From Washington DC to Marrakech: A Journey I Did Not Plan
By Zain moosa
Over the last few years, I have traveled extensively, mostly solo across the globe for work, and quite a bit within the United States as well. Almost all of those trips had one thing in common: they were to places I had already visited before, either alone or with my wife, Abeer.
Comfort zones disguised as business travel.
But this time was different.
My company, Magnus Communications, is the official sales partner for the Africa edition of GITEX – one of the fastest-growing global tech conferences. This year, it was being held in Marrakech, Morocco.
A country I had never visited before.
A country that, frankly, wasn’t even on my list.
The Reluctant Adventurer
Between Abeer and me, she is the adventurous one. The outrageous one. The courageous one. When it comes to business especially, she is the true extrovert. She will knock on your door until you either open it or she breaks it down.
I, on the other hand, like structure. Familiarity. Predictability.
So naturally, I chose the most logical route to Morocco: Royal Air Maroc (RAM), Morocco’s national airline. It was the most cost-effective option, and with air travel significantly disrupted across the Middle East at the time, it simply made sense.
But getting from Washington DC to Marrakech was not exactly straightforward.




The Journey Within the Journey
RAM flies to Marrakech with a three hour layover in Casablanca followed by a 50-minute domestic hop. Alternatively, there is a two and a half hour drive from Casablanca or a three and a half hour train ride.
A Moroccan friend of mine based in DC had already briefed me on the ground situation before I left:
● Taxi drivers will try to overcharge you
● Uber does not operate in Morocco
● InDrive exists, but is technically illegal
For a moment, it genuinely felt like I was heading back home.
So I made a decision to skip the connecting flight entirely and take the train instead. Here is roughly what your options look like:
First Class train, Casablanca to Marrakech: ~$55
Second Class: ~$35
Private car (standard): $150-170
Private car (with a good desi bargain, if you know, you know): ~$100
Naturally, I went for first class. Or at least, I tried.
Lost in Translation
I landed in Casablanca, cleared immigration. Crowded but moving and reached baggage claim before my luggage did, which felt like a small victory. From there, I headed straight to the train station.
“I’d like a first-class ticket to Marrakech.”
“No ticket. You second class?”
In my head, I thought: no, third class, please. Second class it was. I grabbed the ticket, found the platform with the help of Google Translate, and boarded the train.
One thing worth knowing before you travel to Morocco: Marrakech wants to be Dubai when it grows up but language is still a very real barrier. Maybe 2% of people speak English – Arabic and French dominate almost everything. Google Translate is not optional; it is essential.

★ ★ ★ ★ ★

Things to do:
1) Echo the section of the Marrakech travel essay starting with "The Reluctant Adventurer" and going on through "hour train ride.", word for word.
2) Pick up the Marrakech travel essay after its last sentence and write what follows.
The rows that come next are drawn from a different source than the travel essay.

Source data:
★ ★ ★ ★ ★

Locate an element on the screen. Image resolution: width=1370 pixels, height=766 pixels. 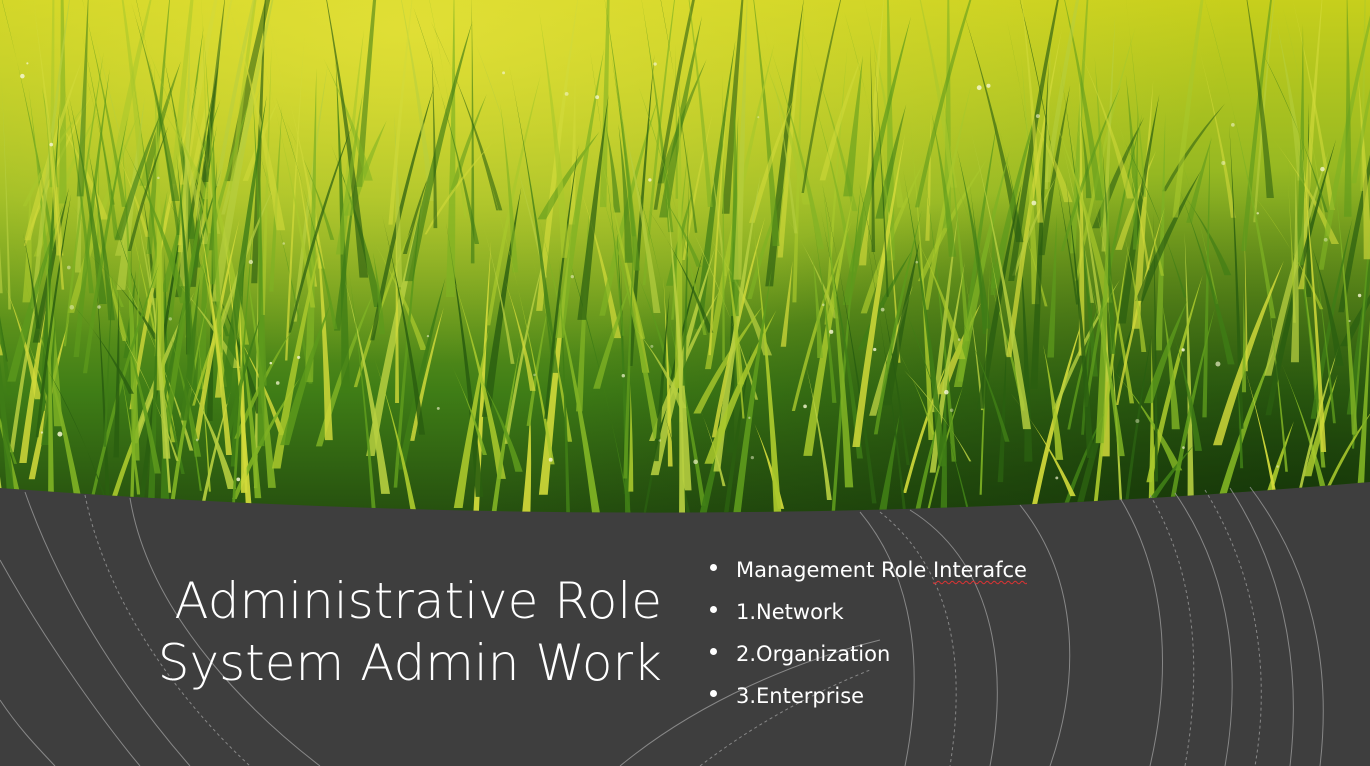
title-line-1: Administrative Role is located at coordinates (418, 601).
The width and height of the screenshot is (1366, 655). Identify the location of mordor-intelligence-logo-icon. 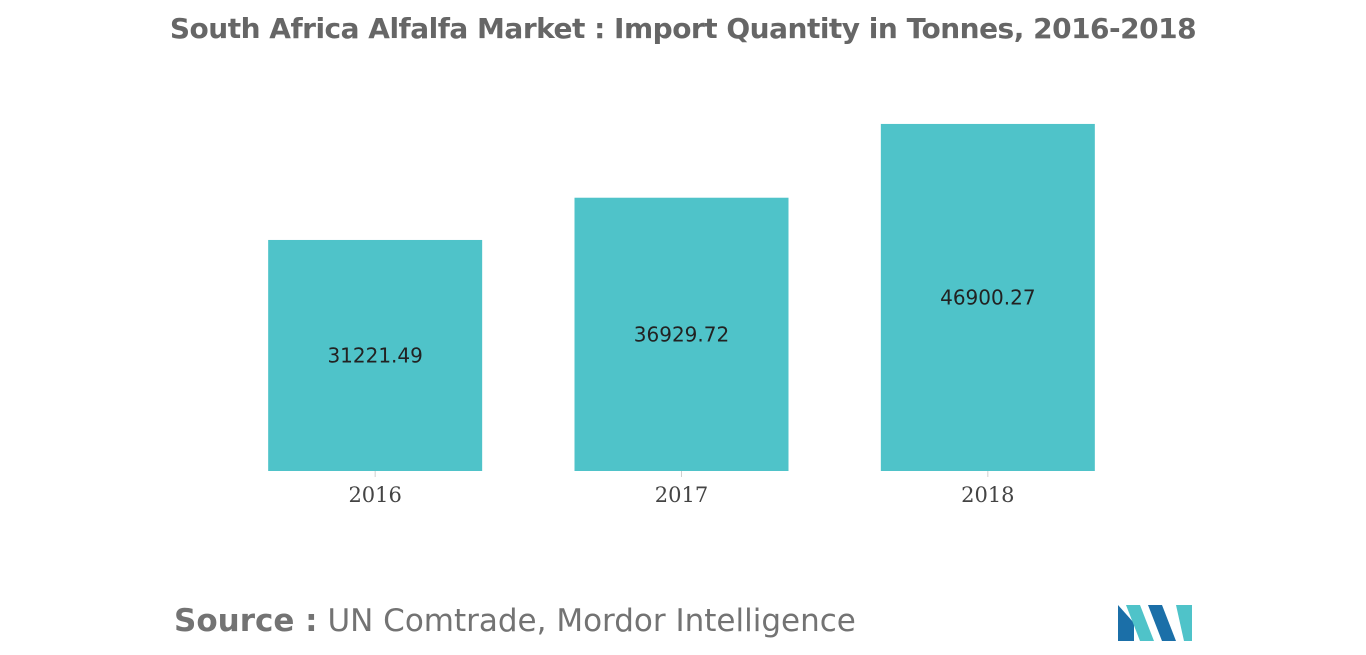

★ ★ ★ ★ ★

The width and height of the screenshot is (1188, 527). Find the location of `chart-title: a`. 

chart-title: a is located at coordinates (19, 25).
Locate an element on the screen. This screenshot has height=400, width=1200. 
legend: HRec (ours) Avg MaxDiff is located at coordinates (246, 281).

★ ★ ★ ★ ★

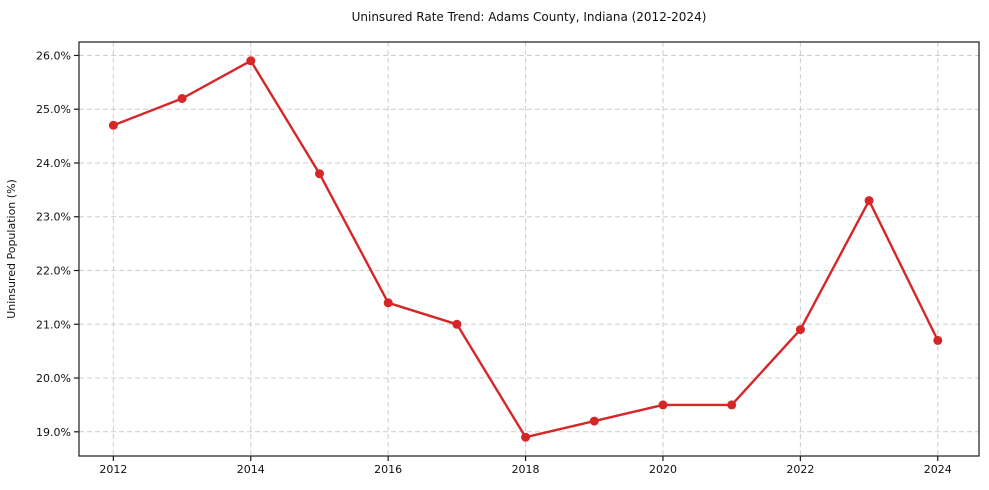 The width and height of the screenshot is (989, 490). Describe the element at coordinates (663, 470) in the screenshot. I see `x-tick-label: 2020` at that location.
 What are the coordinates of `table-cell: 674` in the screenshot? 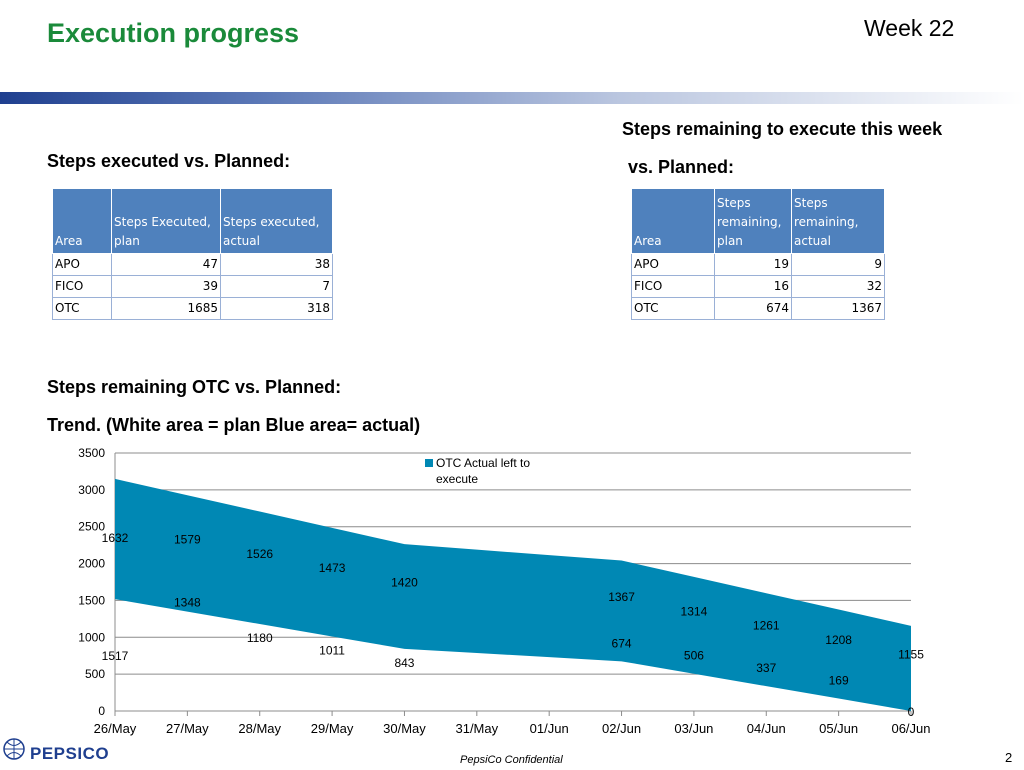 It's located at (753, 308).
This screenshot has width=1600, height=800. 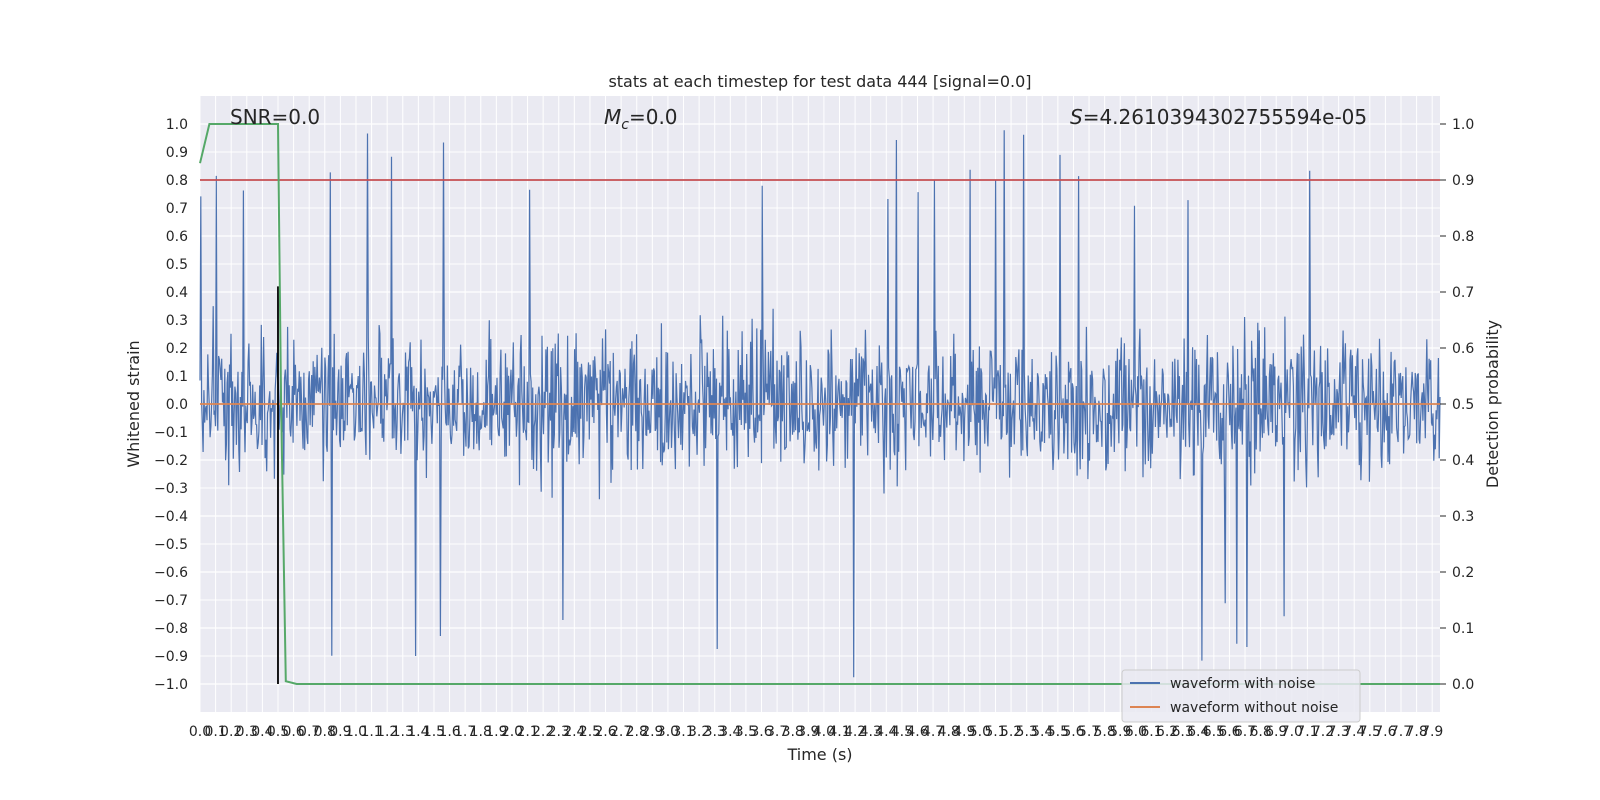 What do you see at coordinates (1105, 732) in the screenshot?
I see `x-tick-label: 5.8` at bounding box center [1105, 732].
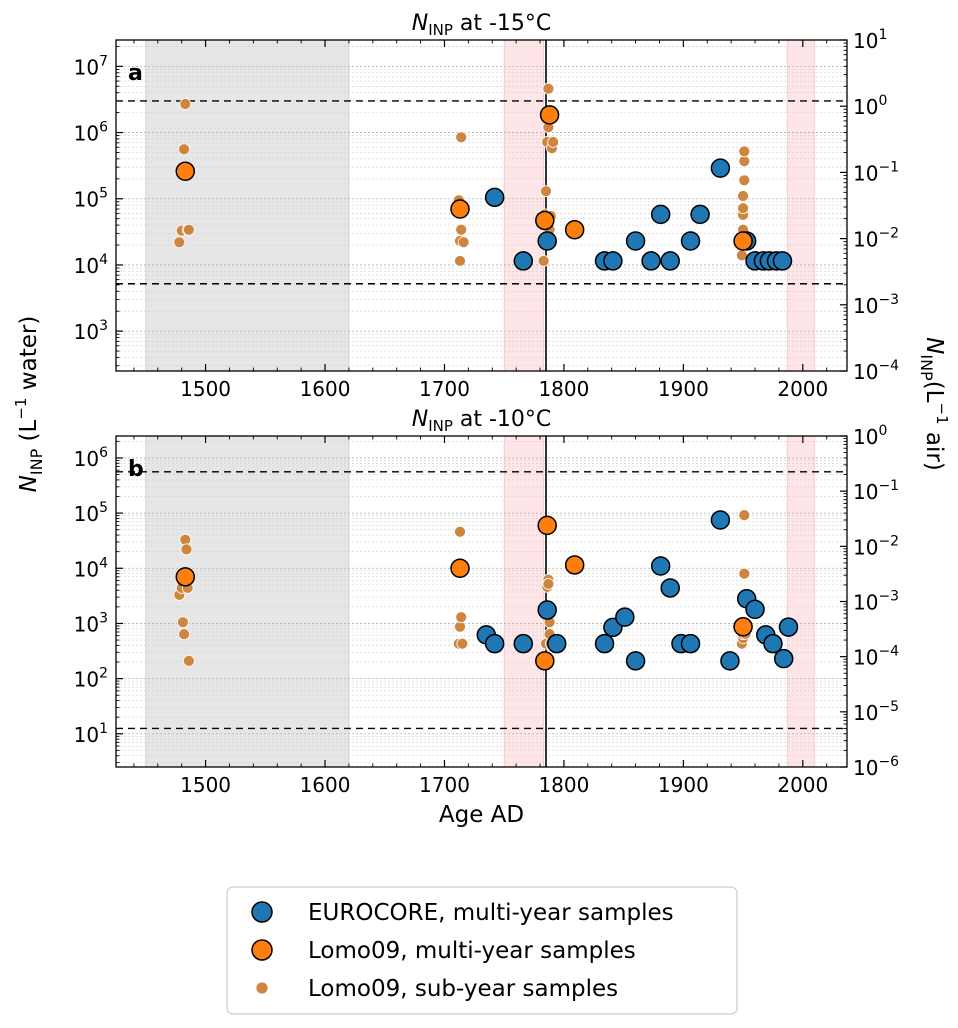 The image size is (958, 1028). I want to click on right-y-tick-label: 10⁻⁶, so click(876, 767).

★ ★ ★ ★ ★

Task-by-task outputs:
1)
The Reluctant Adventurer
Between Abeer and me, she is the adventurous one. The outrageous one. The courageous one. When it comes to business especially, she is the true extrovert. She will knock on your door until you either open it or she breaks it down.
I, on the other hand, like structure. Familiarity. Predictability.
So naturally, I chose the most logical route to Morocco: Royal Air Maroc (RAM), Morocco’s national airline. It was the most cost-effective option, and with air travel significantly disrupted across the Middle East at the time, it simply made sense.
But getting from Washington DC to Marrakech was not exactly straightforward.




The Journey Within the Journey
RAM flies to Marrakech with a three hour layover in Casablanca followed by a 50-minute domestic hop. Alternatively, there is a two and a half hour drive from Casablanca or a three and a half hour train ride.

2)
The train, as it turned out, was not direct. A platform change, a second train, and one taxi ride later, I finally arrived at my Airbnb. Roughly four hours after stepping off the plane in Casablanca.
Basic. Clean. Relief.
First Taste of Marrakech
It was around 4pm – my only free afternoon before the conference began. I showered, changed, and headed straight to the one place everyone had told me I had to see: Jemaa el-Fnaa. If you have never been, imagine a vast open square surrounded by small shops and restaurants, with the center packed wall to wall with food stalls, street performers, and an energy that is genuinely difficult to put into words. The smell of grilled meats, spices, and fresh bread hits you from a block away. Everything is halal, which made life easy.
The problem? I am not someone who eats well alone.
Despite everything looking and smelling incredible, I wandered the souq, absorbed every bit of
it, and walked back to my Airbnb.
Where I ordered McDonald’s.
No regrets
GITEX Africa: Better Than Expected
The next morning, it was time for the conference. Having attended GITEX Dubai for several years, I knew what to expect – scale, organization, ambition, and an event team that consistently delivers a world-class experience. So I was confident GITEX Africa would be good. What I did not expect was for it to genuinely surprise me.
As I approached the venue, I noticed something that stopped me for a moment: streams of people, all walking in the same direction. No signs needed. No confusion. Everyone knew exactly where they were going.
That is when you know an event has real gravity.
Entry was crowded – passes checked, security screening, a lot of walking. But that is GITEX.
You know what you are signing up for, and you show up anyway.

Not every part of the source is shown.